The B-Sides and Rarities pulls together odds and ends surrounding the band’s inaugural Sub Pop releases, along with a few early demos and sketches. If you’re the type to dig through UK-only B-sides and one-offs, it’s likely you’ve heard some of these songs before: “Isles” and a cover of the traditional British folk song “False Knight on the Road” were B-sides on the respective 7” single releases of “White Winter Hymnal,” and “Mykonos” while the unfinished “White Lace Regretfully” was included on the accompanying 10” to his sister and manager Aja Pecknold’s limited-run The Unified Field literary journal. Also included is Pecknold’s take on American folk traditional “Silver Dagger,” which made the rounds under his since-dormant White Antelope project.

But the raw-material demos that close out B-Sides and Rarities count as the collection’s greatest revelations, affording a work-in-progress intimacy to the creative gestation behind songs that already feel as familiar as the back of one’s hand. The “transition basement sketch” version of Fleet Foxes’ “Ragged Wood” zeroes in on the song’s soaring back half, isolating a few unadorned acoustic guitars and a stripped-down vocal take from Pecknold accompanied by some endearingly wobbly harmonizing; closing sketch “Hot Air” is the briefest track included here—clocking in around three-quarters of a minute—but nonetheless offers an alluring fog of unexplored ambiance.

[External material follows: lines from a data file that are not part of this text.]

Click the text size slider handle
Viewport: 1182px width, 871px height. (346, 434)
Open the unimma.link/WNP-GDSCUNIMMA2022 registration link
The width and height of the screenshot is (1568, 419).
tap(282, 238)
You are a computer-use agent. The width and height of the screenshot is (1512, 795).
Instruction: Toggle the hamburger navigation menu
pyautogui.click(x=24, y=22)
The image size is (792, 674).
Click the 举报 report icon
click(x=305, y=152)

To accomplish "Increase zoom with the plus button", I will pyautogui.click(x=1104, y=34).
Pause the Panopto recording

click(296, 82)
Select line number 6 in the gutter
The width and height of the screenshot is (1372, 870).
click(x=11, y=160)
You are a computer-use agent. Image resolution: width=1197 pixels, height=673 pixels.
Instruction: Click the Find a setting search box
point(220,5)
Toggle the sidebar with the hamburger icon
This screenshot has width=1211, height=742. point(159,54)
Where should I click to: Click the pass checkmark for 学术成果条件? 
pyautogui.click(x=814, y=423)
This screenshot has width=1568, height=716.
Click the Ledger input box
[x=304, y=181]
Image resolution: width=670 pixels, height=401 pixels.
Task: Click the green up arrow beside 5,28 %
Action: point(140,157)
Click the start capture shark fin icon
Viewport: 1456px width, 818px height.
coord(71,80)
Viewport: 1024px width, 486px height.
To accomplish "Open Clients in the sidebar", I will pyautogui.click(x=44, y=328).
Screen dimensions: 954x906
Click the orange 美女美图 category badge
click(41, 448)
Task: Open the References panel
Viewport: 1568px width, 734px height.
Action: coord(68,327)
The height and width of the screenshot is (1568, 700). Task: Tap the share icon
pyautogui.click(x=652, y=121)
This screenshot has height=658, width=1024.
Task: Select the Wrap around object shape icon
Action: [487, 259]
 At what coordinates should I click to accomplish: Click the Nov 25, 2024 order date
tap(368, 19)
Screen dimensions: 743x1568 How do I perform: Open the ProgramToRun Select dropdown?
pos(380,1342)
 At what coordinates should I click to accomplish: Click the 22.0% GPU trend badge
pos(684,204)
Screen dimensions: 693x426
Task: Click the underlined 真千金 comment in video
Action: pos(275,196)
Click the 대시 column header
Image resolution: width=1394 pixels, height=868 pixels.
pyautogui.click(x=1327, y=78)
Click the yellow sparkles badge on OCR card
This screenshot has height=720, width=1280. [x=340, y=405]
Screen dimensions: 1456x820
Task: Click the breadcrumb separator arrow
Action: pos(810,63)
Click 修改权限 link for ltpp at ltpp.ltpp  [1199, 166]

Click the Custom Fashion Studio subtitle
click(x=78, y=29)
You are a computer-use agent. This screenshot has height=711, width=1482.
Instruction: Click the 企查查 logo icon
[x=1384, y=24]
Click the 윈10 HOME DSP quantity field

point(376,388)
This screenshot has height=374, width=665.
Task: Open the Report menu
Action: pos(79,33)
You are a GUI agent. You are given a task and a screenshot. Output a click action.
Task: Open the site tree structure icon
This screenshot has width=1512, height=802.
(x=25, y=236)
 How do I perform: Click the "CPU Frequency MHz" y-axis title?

The “basement demos” of Fleet Foxes’ “He Doesn’t Know Why” and Sun Giant’s “English House” center around rambling placeholder vocals, the former taking on a previously unheard melodic shape and possessing a shaggy looseness that stands opposite to the original’s controlled bursts of melodic steam. It’s practically a new song crafted out of the skeleton of a clear standout from this era, highlighting the inherent value of First Collection 2006-2009 beyond fan service: catching Fleet Foxes’ beatific spirit in a new light can feel just like hearing them for the first time.